News

Building societies shy away from in-house IT as banks just keep on spending

Business Focus is a weekly column providing at-a-glance statistics and commentary on spending priorities and trends in particular sectors. This week we look at building societies.

Spending on IT among large and small building societies mirrors closely the wider UK business average, with larger building societies spending an average of £8,897 annually per desktop, and their smaller counterparts spending £3,137.

The equivalent figures across all business are £8,455 and £3,132. But this level of spending is dramatically less than the level of investment elsewhere in financial services.

Larger retail banks, which compete across many product lines with building societies, are making nearly twice as much investment in IT as larger building societies, spending nearly £15,000 each year. Smaller retail banks are also spending £4,500 per desktop, or over 40% more than building societies of an equivalent size.

Many smaller building societies outsource their IT rather than manage it in-house, with some sourcing their technology needs from their fellow mutuals.

Skipton Building Society has offered IT bureau operations for 12 years, after developing an integrated core banking system using Jade, an object-oriented software language.

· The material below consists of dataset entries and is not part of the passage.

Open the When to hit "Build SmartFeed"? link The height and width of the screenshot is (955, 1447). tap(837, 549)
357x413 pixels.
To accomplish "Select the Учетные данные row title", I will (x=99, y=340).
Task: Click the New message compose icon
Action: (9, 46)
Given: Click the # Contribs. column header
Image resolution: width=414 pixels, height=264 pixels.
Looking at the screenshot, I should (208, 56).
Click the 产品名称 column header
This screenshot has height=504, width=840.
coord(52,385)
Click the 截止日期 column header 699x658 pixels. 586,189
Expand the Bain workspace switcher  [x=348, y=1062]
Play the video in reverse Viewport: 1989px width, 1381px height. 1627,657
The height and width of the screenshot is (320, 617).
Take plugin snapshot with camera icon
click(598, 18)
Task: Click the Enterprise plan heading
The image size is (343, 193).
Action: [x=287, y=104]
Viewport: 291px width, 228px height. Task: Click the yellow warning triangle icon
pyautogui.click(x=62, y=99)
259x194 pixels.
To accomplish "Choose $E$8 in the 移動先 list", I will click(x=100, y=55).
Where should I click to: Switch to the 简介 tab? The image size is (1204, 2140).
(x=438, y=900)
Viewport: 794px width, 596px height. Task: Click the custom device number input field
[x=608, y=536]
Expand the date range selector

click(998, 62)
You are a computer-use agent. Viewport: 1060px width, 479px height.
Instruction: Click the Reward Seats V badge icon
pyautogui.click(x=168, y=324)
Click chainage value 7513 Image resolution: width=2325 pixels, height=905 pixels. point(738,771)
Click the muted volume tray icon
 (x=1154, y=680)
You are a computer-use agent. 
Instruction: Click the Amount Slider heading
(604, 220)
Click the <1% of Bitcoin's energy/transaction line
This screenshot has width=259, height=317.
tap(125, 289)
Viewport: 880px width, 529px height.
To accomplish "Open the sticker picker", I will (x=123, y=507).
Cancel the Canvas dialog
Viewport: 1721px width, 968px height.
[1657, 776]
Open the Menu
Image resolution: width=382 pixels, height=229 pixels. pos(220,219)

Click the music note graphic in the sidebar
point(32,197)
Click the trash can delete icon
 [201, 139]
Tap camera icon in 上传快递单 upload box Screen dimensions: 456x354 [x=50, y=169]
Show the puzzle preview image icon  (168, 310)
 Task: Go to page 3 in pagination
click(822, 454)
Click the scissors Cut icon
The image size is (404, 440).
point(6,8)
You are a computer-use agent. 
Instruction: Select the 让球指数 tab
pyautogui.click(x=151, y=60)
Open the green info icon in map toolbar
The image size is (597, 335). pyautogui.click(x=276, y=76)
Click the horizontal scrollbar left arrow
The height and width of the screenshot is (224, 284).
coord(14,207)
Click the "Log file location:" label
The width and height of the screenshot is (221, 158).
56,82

Its primary market for those services is other building societies, and late last year Skipton signed its first complete IT management contract, with Loughborough Building Society.

For the most part, however, small and large building societies spend slightly more than the UK-wide business average on software and IT services, but slightly less than others on IT staff.

This suggests that building societies tend to rely on off-the-shelf packages more than most, particularly in comparison with others in financial services, and prefer to outsource some services while keeping in-house IT staffing to a minimum.

Stephen Peete, chief executive of Loughborough Building Society, offered a clue to the thinking of smaller building societies when he said last year that his decision to outsource IT to Skipton was primarily driven by the risk involved in keeping technology in-house.


Methodology

The analysis is based on Computer Weekly's database of more than 60,000 IT budget holders, twice yearly user IT expenditure surveys, CBI/Kew senior executive surveys, government surveys, government demographic data, HM Treasury economic forecasts and Cambridge Econometrics industry sector forecasts.